Data to examine START
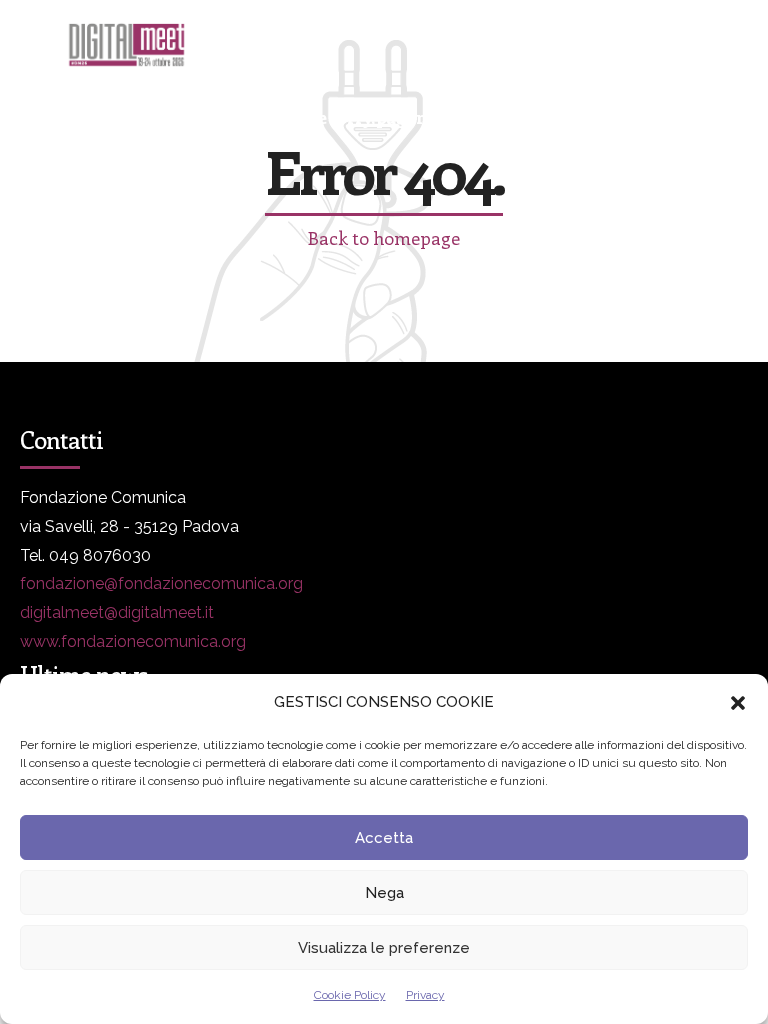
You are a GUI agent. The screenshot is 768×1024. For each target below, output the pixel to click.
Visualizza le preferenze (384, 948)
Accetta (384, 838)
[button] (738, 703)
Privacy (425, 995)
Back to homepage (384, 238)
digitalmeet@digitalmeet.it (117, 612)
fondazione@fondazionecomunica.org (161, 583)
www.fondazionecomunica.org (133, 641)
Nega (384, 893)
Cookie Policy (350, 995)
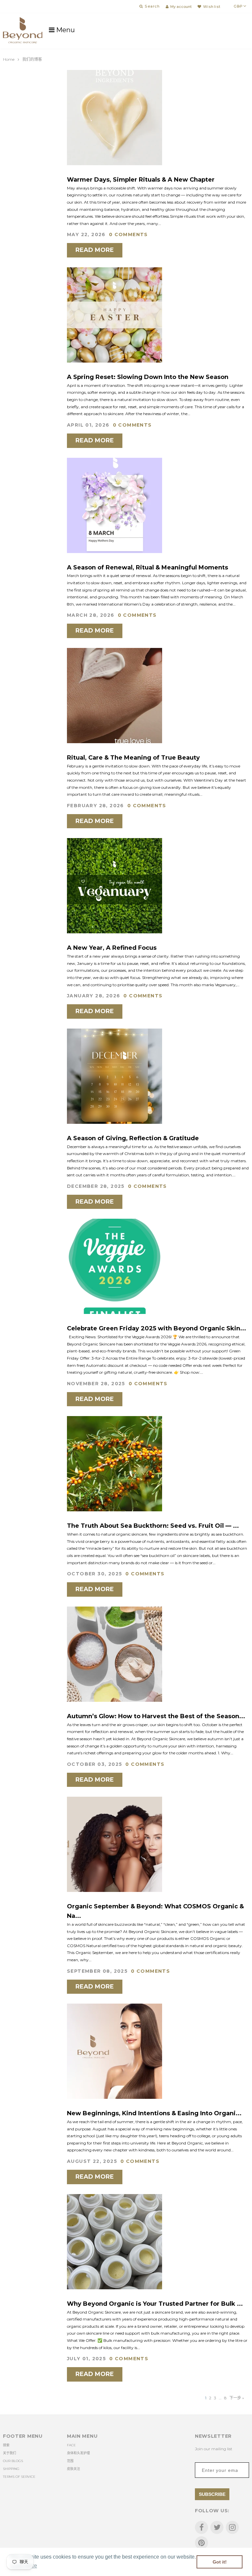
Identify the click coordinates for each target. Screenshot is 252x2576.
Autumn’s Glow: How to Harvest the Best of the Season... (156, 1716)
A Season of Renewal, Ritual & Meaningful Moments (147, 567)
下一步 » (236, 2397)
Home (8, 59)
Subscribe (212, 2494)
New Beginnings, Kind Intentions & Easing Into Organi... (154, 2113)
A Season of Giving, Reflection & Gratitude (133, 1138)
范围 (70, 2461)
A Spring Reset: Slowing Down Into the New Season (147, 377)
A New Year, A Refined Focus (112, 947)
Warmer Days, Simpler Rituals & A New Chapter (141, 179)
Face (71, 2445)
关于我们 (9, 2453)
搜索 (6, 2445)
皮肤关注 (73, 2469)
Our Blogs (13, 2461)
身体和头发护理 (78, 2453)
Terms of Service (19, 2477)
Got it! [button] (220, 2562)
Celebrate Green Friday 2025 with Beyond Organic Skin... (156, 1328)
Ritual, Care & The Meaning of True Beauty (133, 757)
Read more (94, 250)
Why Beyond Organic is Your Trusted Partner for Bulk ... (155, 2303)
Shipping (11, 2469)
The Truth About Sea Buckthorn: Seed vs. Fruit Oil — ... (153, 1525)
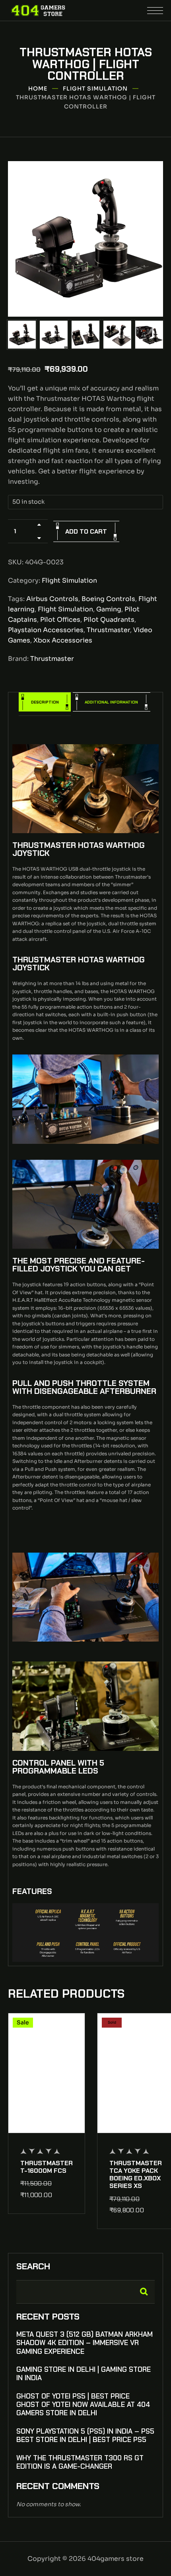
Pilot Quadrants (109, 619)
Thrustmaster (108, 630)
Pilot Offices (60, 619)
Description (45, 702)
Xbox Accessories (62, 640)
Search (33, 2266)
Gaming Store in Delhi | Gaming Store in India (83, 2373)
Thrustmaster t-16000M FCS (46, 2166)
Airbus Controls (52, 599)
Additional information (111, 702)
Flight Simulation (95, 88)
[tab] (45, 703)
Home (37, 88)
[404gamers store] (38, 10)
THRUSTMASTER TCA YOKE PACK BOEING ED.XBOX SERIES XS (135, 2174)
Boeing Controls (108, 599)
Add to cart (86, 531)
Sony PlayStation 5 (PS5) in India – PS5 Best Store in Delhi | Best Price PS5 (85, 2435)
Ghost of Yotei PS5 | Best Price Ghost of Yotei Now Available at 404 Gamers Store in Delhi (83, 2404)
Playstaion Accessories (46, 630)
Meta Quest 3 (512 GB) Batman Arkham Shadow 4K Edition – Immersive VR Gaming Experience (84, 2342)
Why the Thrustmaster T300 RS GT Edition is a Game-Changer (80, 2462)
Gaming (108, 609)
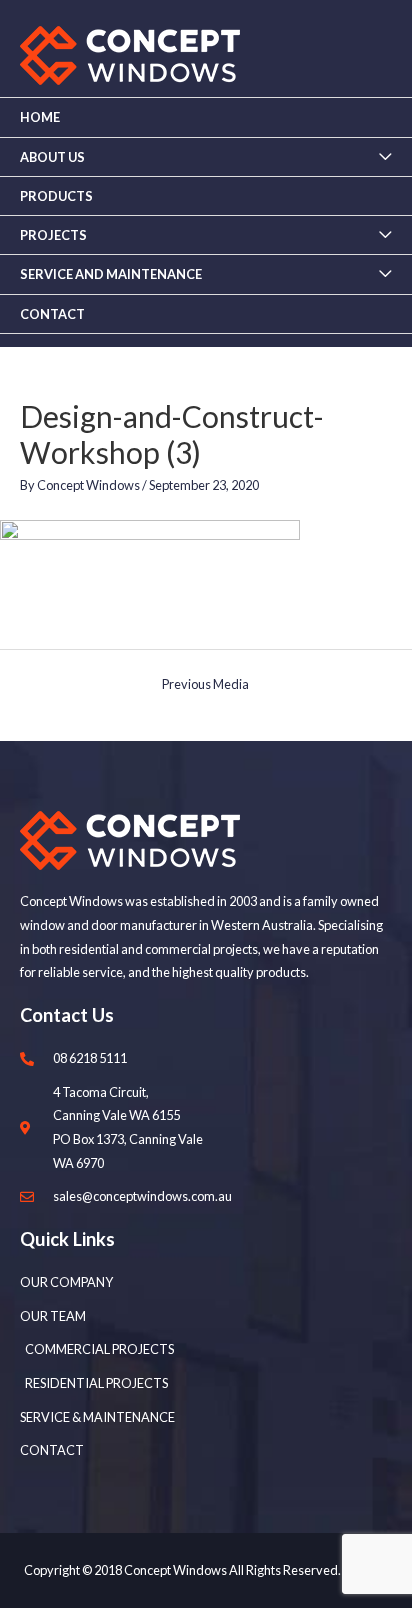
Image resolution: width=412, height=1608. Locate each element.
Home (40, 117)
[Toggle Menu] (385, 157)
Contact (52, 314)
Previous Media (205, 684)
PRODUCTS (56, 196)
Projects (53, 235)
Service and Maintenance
Data to examine END
— Task statement —
Omitting the images, copy the listing exactly.

— Response —
You are a GUI agent. The screenshot is 768×1024. For each target below, output the pixel to click.
Visualizza le preferenze (384, 948)
Accetta (384, 838)
[button] (738, 703)
Privacy (425, 995)
Back to homepage (384, 238)
digitalmeet@digitalmeet.it (117, 612)
fondazione@fondazionecomunica.org (161, 583)
www.fondazionecomunica.org (133, 641)
Nega (384, 893)
Cookie Policy (350, 995)
Identify the click coordinates for each target. Screenshot is 252x2576.
Autumn’s Glow: How to Harvest the Best of the Season... (156, 1716)
A Season of Renewal, Ritual & Meaningful Moments (147, 567)
下一步 » (236, 2397)
Home (8, 59)
Subscribe (212, 2494)
New Beginnings, Kind Intentions & Easing Into Organi... (154, 2113)
A Season of Giving, Reflection & Gratitude (133, 1138)
范围 (70, 2461)
A Spring Reset: Slowing Down Into the New Season (147, 377)
A New Year, A Refined Focus (112, 947)
Warmer Days, Simpler Rituals & A New Chapter (141, 179)
Face (71, 2445)
关于我们 (9, 2453)
搜索 (6, 2445)
皮肤关注 (73, 2469)
Our Blogs (13, 2461)
身体和头发护理 (78, 2453)
Terms of Service (19, 2477)
Got it! [button] (220, 2562)
Celebrate Green Friday 2025 with Beyond Organic Skin... (156, 1328)
Ritual, Care & The Meaning of True Beauty (133, 757)
Read more (94, 250)
Why Beyond Organic is Your Trusted Partner for Bulk ... (155, 2303)
Shipping (11, 2469)
The Truth About Sea Buckthorn: Seed vs. Fruit Oil — ... (153, 1525)
Pilot Quadrants (109, 619)
Thrustmaster (108, 630)
Pilot Offices (60, 619)
Description (45, 702)
Xbox Accessories (62, 640)
Search (33, 2266)
Gaming Store in Delhi | Gaming Store in India (83, 2373)
Thrustmaster t-16000M FCS (46, 2166)
Airbus Controls (52, 599)
Additional information (111, 702)
Flight Simulation (95, 88)
[tab] (45, 703)
Home (37, 88)
[404gamers store] (38, 10)
THRUSTMASTER TCA YOKE PACK BOEING ED.XBOX SERIES XS (135, 2174)
Boeing Controls (108, 599)
Add to cart (86, 531)
Sony PlayStation 5 (PS5) in India – PS5 Best Store in Delhi | Best Price PS5 (85, 2435)
Ghost of Yotei PS5 | Best Price Ghost of Yotei Now Available at 404 Gamers Store in Delhi (83, 2404)
Playstaion Accessories (46, 630)
Meta Quest 3 (512 GB) Batman Arkham Shadow 4K Edition – Immersive VR Gaming Experience (84, 2342)
Why the Thrustmaster T300 RS GT Edition is a Game-Changer (80, 2462)
Gaming (108, 609)
Image resolution: width=412, height=1608. Locate each element.
Home (40, 117)
[Toggle Menu] (385, 157)
Contact (52, 314)
Previous Media (205, 684)
PRODUCTS (56, 196)
Projects (53, 235)
Service and Maintenance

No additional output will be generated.